Le 25 avril 1974 et l’avant-garde communiste

Le 25 avril 1974 et l’avant-garde communiste


Adrien Welsh
Clarté #56 – Avril 2024


Minuit sonnent et, dans les premières minutes du 25 avril 1974, la Radio portugaise diffuse Grândola Vila Morena, chanson populaire censurée par le régime de l’Estado Novo. C’est le signal. L’assaut est lancé. Un peuple se lève et brise les chaines de l’une des dernières dictatures fascistes d’Europe vieille de 48 ans.

La période suivant le 25 avril aurait pu se résumer à un simple retour à la démocratie bourgeoise, comme ce qui se produirait en Espagne quelques années plus tard. Pourtant, à cette date, le peuple portugais, avec le concours des officiers militaires membres du Mouvement des forces armées et surtout du Parti communiste portugais, seule force politique organisée de la résistance, écrivent une histoire dont la portée va bien au-delà de ce pays atlantique coupé du reste de l’Europe lui-même. C’est d’ailleurs ce que plusieurs « démocrates » auraient espéré.

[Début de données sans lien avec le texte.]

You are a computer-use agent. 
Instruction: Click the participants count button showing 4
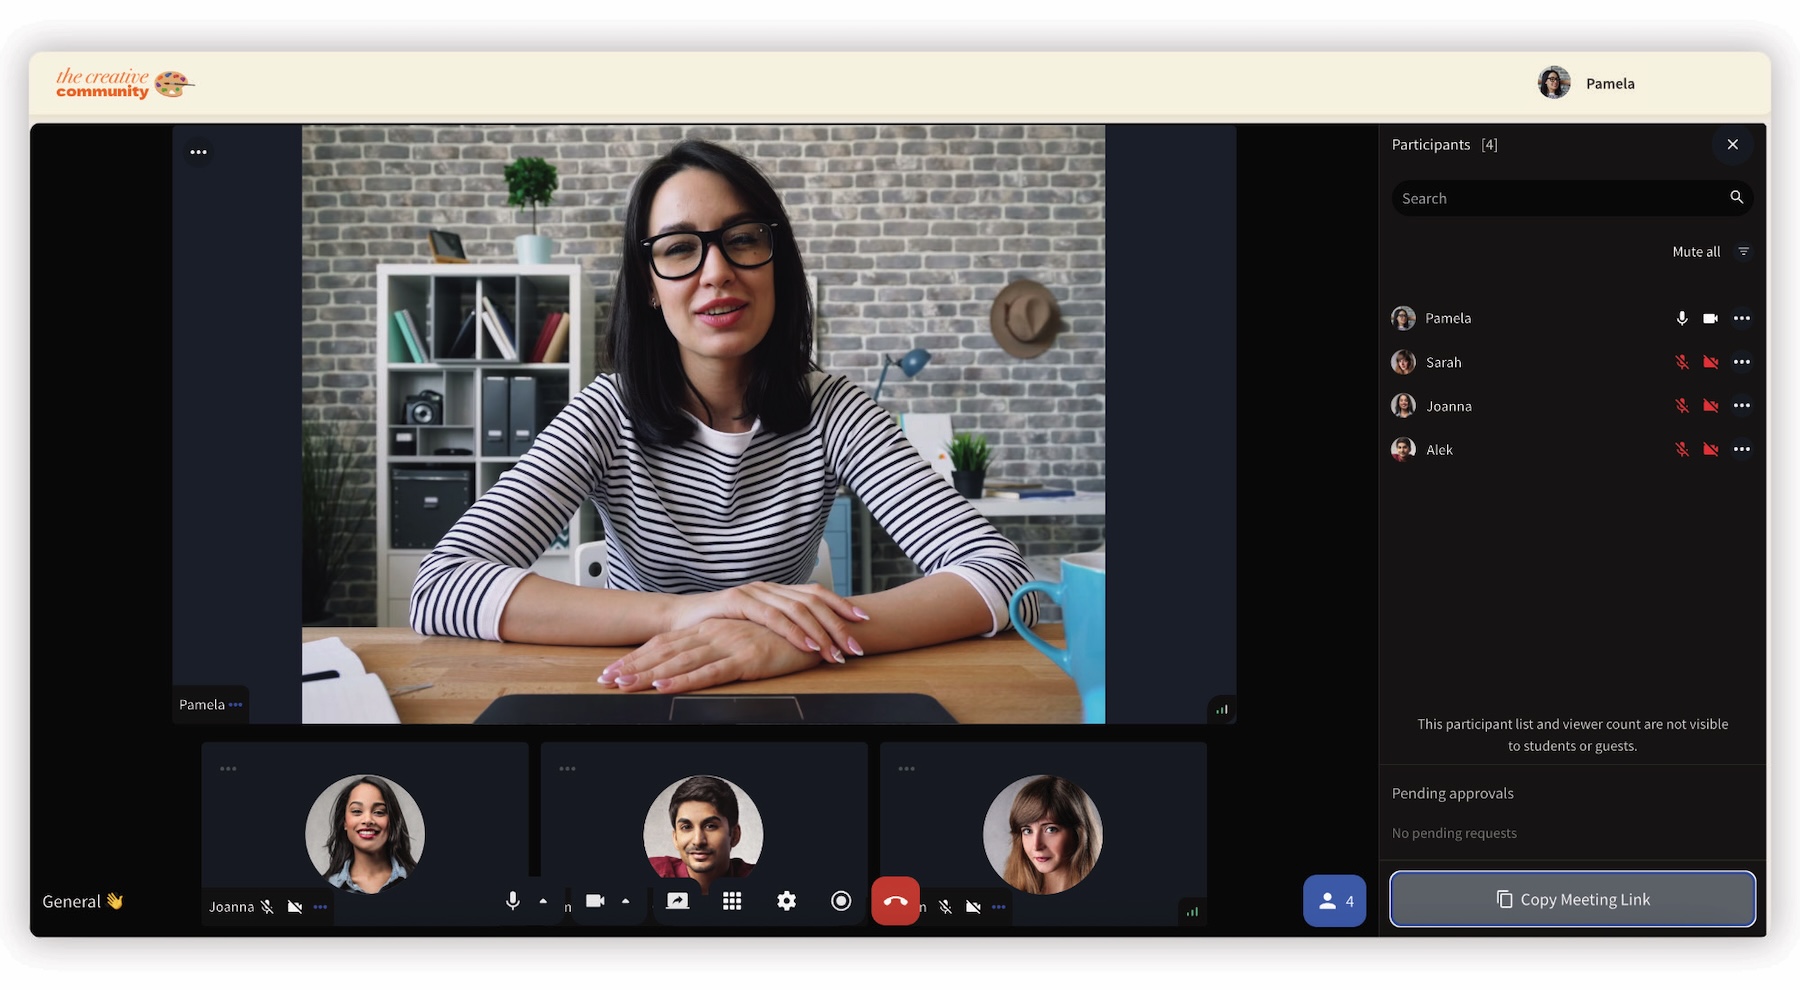tap(1334, 901)
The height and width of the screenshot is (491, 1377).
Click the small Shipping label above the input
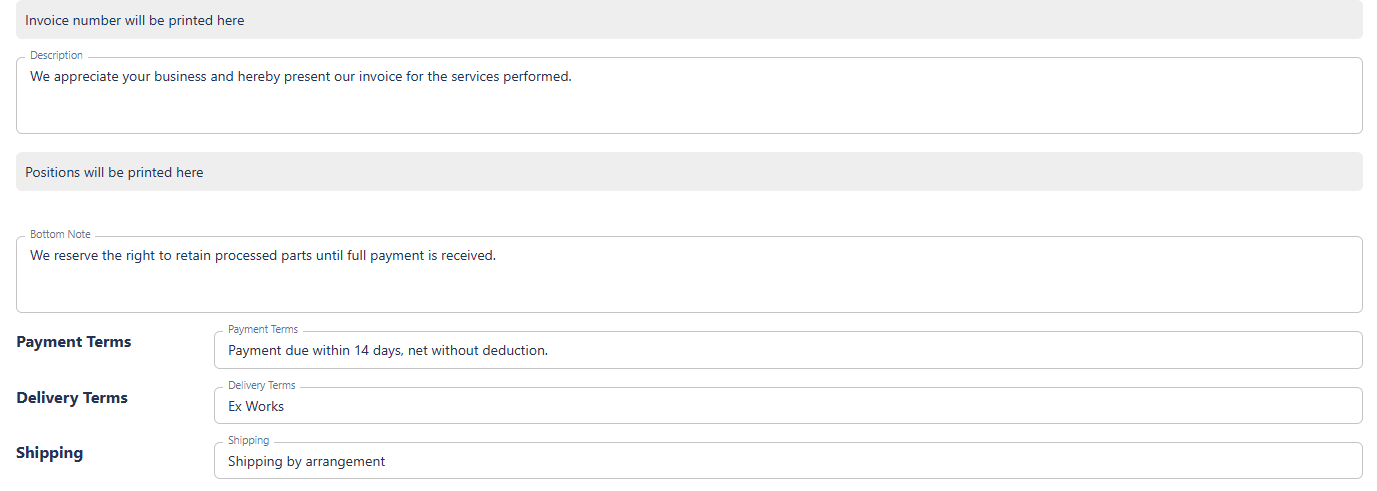(x=249, y=440)
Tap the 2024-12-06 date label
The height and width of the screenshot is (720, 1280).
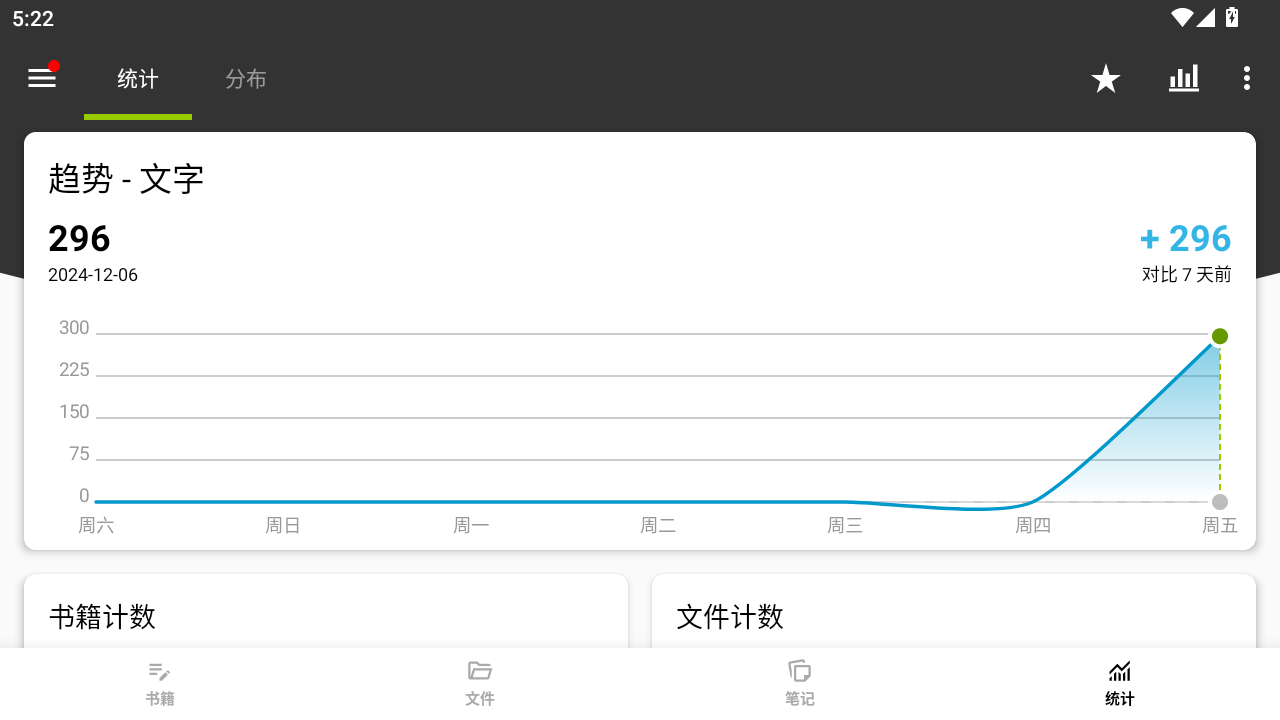[93, 275]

Pourtant, les masses populaires en décident autrement et le font savoir le 1er mai 1974 où, par la force du nombre (un million de participants mobilisés), elle rappelle aux autorités nouvellement en place qu’elles n’accepteront rien de moins qu’une démocratie avancée où la classe ouvrière aura droit de cité et jouera un rôle actif dans la liquidation des relents de fascisme. Sous une forme nouvelle, la lutte des classes continue.  Elle n’en est d’ailleurs pas moins intense.

Lorsqu’on se réfère à la Révolution d’Avril, on en fait fréquemment état seulement en tant qu’évènement portugais. Pourtant, sa portée est effectivement internationale.

En effet, la Constitution votée en 1976 affirme, dans son préambule, que le Portugal s’engage à bâtir une société sans classes. Elle souligne également la nature pacifique du pays et rejette toute participation aux guerres extérieures – de facto, l’adhésion du pays à l’OTAN est anticonstitutionnelle.

Sur le plan économique, on assiste à un vaste chantier de nationalisations.

En matière de solidarité internationale, grâce à l’action des communistes (et malgré l’opposition de l’ensemble des autres partis politiques, y compris les sociaux-démocrates), l’Empire colonial portugais est démantelé et des millions d’Africains et Asiatiques arrachent leur indépendance avec la fin de guerres coloniales sanglantes.

En d’autres termes, pour la première fois, dans un pays membre de l’OTAN, la base locale de l’impérialisme est fragilisée.

Sans contredit, ces avancées conquises par la lutte ne l’auraient été sans l’action décisive du Parti communiste portugais. Beaucoup plus que les résultats électoraux, elles en prouvent l’influence réelle. Cependant, le fait que la transformation socialiste du pays n’ait pas eu lieu, ni même que les réformes initialement établies par le programme du PCP de 1965 ou celui du MFA n’ont été conquises dans leur ensemble prouvent qu’entre les forces de la révolution et celles de l’électoralisme, c’est ce dernier courant qui a gagné. D’ailleurs, aussitôt adoptée, la Constitution a été allègrement bafouée d’un commun accord de l’ensemble des forces politiques qui se sont succédé au gouvernement.

Or, comment peut-on expliquer cette situation alors que l’on sait que le PCP, seule force politique organisée du temps de la dictature, force de frappe la plus influente dans les différentes organisations ouvrières, syndicales et démocratiques au lendemain de la Révolution d’avril, n’ait pu conquérir le pouvoir politique?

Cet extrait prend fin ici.